Monday, 11 August 2014

Implied term that vendor must act in a reasonable manner when selling land pursuant to liquidated damages clause


What duties does a vendor have in selling land pursuant to a liquidated damages clause in the sale contract following a default by the purchaser?

There are three possibilities:

(a)  if a vendor acts unreasonably in failing to minimise loss arising from a purchaser’s breach, any damages will be reduced to the extent that the vendor’s loss would have been reduced had the vendor acted reasonably;
(b)  the duty imposed on a vendor is similar to that imposed on a mortgagee exercising a power of sale granted under a security, the duty being to act in good faith;
(c)  there is an implied term in the contract for the sale of duty that a vendor will exercise the power of resale in a reasonable manner.

In Portbury Development Co Pty Ltd v Ottedin Investments Pty Ltd [2014] VSC 57 Garde J rejected the first two possibilities and held that there was an implied term in the contract that the vendor would act reasonably in the exercise of its power of resale and that this implied term extended to all aspects of the resale. The contractual provision considered by the court was general condition 28.4 of the general conditions which provides:

“If the contract ends by a default notice given by the vendor:



  1. the deposit up to 10% of the price is forfeited to the vendor as the vendor’s absolute property, whether the deposit has been paid or not; and
  2. the vendor is entitled to possession of the property; and
  3. in addition to any other remedy, the vendor may within one year of the contract ending either:
  4. retain the property and sue for damages for breach of contract; or
  5. resell the property in any manner and recover any deficiency in the price on the resale and any         resulting expenses by way of liquidated damages; and
  6. the vendor may retain any part of the price paid until the vendor’s damages have been determined and may apply that money towards those damages; and any determination of the vendor’s damages must take into account the amount forfeited to the vendor.”

• The data
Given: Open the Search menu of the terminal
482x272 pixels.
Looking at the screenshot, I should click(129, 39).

--

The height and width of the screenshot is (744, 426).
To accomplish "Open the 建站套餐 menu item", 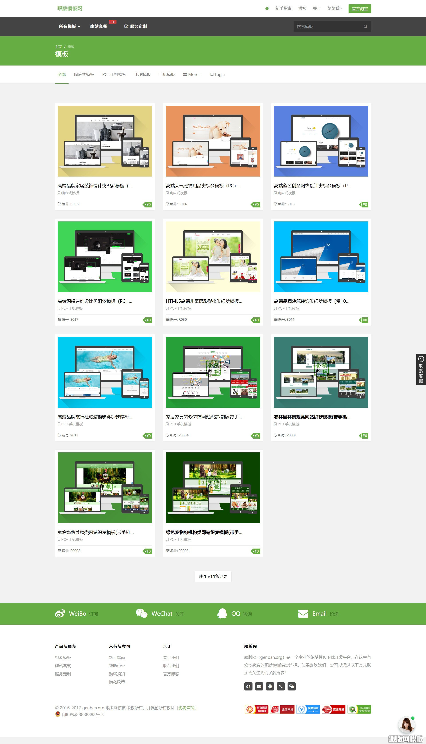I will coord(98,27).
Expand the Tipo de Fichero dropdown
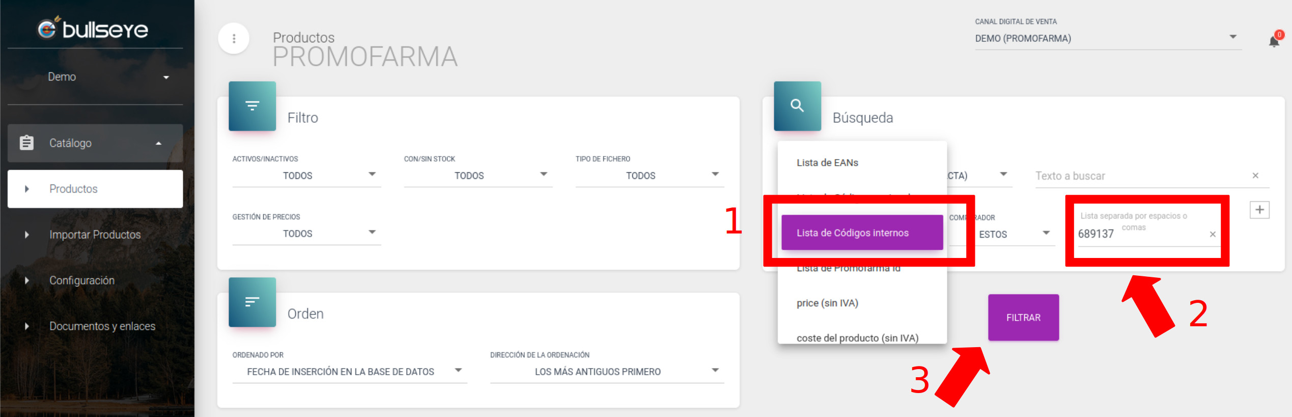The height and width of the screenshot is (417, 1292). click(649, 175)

---

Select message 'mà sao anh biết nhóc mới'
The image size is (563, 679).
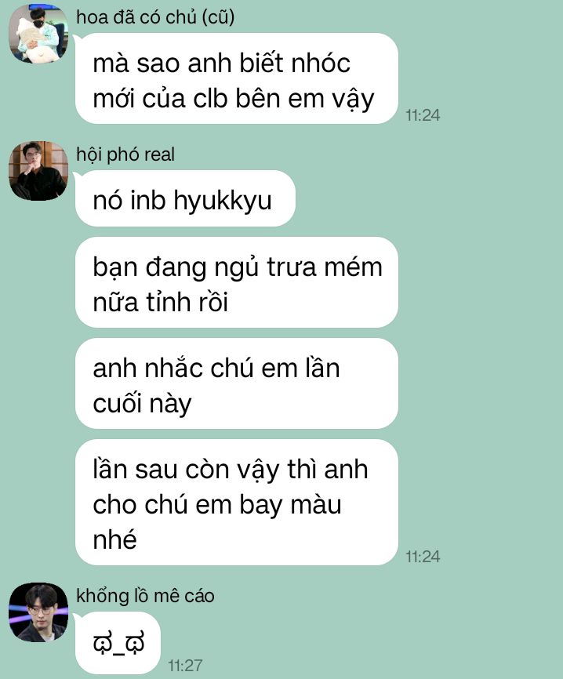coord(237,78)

• Problems
A – Copy the records word for word, starting at the line that contains "Select message 'mà sao anh biết nhóc mới'" and ending at the line that contains "coord(237,78)", including both of those lines. Leave the pictures out of your copy.
B – Pick up the text on a vendor's duties when reselling land and continue it from its final sentence.
The text on a vendor's resale of land and the records are two separate pieces of material.

• Answers for the tasks
A –
Select message 'mà sao anh biết nhóc mới'
The image size is (563, 679).
coord(237,78)

B –
His Honour held that the implied duty to act in a reasonable manner in exercising the power of resale did not mean that a vendor had to put the interests of the defaulting purchaser ahead of his own. At [175] His Honour said:

“Where the interests of a vendor and the purchaser in breach are in conflict, for example as to the urgency or method of the resale, the vendor is entitled to prefer his own interests to those of the purchaser in breach, provided that in so doing the vendor acts in a reasonable manner. The obligation on the vendor to act in a reasonable manner has been held to apply to price, time of resale and conduct in the form or method of resale. It would also extend to the terms of resale to be offered by the vendor.”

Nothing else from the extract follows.